Faster than expected»

According to my Mastodon microblog, I started on Tuesday, November 25th, because that’s when the Chaos Meetup takes place here in Offenburg at the local makerspace and Chaos Computer Club spin-off Section77. I enjoy chatting with like minded people about 3D printing, and since they some weren’t there yet and other were deeply focused, I didn’t want to get bored, so I decided to explore this spiral idea.

Although the end goal was a 3D-printed object, the first step was purely digital. I built a small proof of concept in the browser using JavaScript, HTML, and SVG. Later, I wrapped it in Svelte so I could make it interactive and share it here.

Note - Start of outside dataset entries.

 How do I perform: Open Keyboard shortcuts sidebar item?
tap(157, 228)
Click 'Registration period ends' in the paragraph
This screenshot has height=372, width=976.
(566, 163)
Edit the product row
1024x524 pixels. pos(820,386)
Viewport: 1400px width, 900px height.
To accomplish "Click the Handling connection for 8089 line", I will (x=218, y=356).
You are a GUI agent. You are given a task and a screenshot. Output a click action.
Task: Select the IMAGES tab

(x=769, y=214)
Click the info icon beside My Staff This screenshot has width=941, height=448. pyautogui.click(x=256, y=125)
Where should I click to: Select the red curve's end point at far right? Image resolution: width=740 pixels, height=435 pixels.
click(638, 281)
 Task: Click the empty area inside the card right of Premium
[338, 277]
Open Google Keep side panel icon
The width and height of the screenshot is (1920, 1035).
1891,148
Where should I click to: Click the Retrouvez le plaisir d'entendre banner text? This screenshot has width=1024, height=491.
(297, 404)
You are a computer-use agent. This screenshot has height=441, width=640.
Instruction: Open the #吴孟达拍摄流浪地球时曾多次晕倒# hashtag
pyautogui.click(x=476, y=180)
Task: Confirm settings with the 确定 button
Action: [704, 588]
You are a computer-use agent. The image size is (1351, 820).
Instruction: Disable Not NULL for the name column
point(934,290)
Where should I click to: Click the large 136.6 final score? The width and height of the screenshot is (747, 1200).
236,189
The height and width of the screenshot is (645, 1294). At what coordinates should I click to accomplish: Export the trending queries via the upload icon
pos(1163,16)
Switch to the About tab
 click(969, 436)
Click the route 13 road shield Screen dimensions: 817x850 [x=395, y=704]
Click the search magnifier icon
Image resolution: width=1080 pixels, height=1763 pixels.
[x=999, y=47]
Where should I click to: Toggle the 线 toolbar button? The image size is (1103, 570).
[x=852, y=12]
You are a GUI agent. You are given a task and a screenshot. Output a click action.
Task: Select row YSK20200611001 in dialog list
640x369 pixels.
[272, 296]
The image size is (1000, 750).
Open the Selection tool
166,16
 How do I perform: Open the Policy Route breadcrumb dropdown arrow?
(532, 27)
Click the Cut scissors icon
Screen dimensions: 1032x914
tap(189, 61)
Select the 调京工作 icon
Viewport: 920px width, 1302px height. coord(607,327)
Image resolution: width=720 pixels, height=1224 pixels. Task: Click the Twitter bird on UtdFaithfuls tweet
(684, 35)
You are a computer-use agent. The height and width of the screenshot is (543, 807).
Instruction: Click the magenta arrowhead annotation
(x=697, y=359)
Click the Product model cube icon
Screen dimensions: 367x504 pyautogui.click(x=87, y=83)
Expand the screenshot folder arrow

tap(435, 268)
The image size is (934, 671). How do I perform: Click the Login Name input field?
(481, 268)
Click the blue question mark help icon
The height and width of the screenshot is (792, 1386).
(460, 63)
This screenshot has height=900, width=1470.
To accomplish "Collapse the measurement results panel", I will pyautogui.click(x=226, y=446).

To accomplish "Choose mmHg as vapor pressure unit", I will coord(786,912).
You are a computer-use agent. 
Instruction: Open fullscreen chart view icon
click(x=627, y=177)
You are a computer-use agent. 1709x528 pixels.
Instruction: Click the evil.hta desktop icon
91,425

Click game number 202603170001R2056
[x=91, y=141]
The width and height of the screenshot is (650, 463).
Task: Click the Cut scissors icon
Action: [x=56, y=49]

The first version came together that same evening—helped, in part, by AI. It worked, but it was quite messy code. So I stepped back, cleaned it up, and reduced the problem to a few very clear steps.

How to approach»

At its core, the whole process looks like this:

Along the way, I introduced a number of parameters, so the result can be tweaked and tuned later.

No code, just concepts»

I’m not sharing the code in detail here. In the age of AI-assisted development (eg. in Visueal Studio code), that feels less meaningful than it used to. I admit AI was involved through editor suggestions and the occasional “how would you approach this?” question in a chat window for inspiration. But I avoid vibe coding and understand all the parts and put them together myself.

But when it comes to GCode generation, this would normally mean studying the Marlin GCode reference and burning a few failed prints along the way. This turned out to be a much lower bar to pass using AI.

Line width with SVG and GCode»

But let us highlight a few parts anyway. In SVG you cannot vary the stroke-width along a single path. To work around this, the line must be represented as a filled polygon. For every sample point along the spiral, two coordinates are generated, one offset outward, one inward. Together they form a very huge polygon with the shape of our spiral line with varying line-width.

With GCode, it’s different. Line width is controlled by how much filament is extruded while moving. More material means a wider and less material means a narrower line of Filament being extruded.

A command like this already contains everything we need:

G1 X80.00 Y80.00 E0.0040 F1500

Broken down:

By adjusting only the E value from move to move, the printer naturally produces thicker or thinner lines. There’s no outline and infill, just a single line.

Try it yourself»

Below is the final tool. You can experiment with my avatar image or upload your own and explore the parameters. I recommaned a square image with good contrast, maybe one that already looks great when in greyscale.

Warning:
The generated GCode is a demonstration only. It extrudes only the black spiral and does not include a base layer, priming, or printer-specific safety settings. I am not responsible for any damage. Use at your own risk.




turns: 33 turns: 33
smooth: 0.02 smooth: 0.02
gamma: 1.8 gamma: 1.8
min-width: 0.2 min-width: 0.2





A note for Bambulab users»

First, I created a very flat cylinder and exported it as GCode using BambuStudio. Then I inserted the GCode from above before the line ; MACHINE_END_GCODE_START and adjusted the Z in the line G1 Z0.2 F600 ; move to start Z height so that it is above the upper layer of the cylinder by the layer height.

While you can use BambuStudio to render the Gcode from above, it failed for me to render it together with the cylinder. I just ignored that.

I usually upload the GCode to the printer via FTP anyway, to save myself the trouble of using the SD card. I use lftp on my Mac.

# install lftp
brew install lftp

# connect and accept certificate whatsoever
lftp -u bblp,[ACCESS_CODE] ftps://[PRINTER_IP]:990 -e "set ssl:verify-certificate no;"

# when connected, copy you gcode to the printer
PUT [FILENAME].gcode

I can then select the file on the printer display to print it. The printer then pauses while I switch from white to black filament.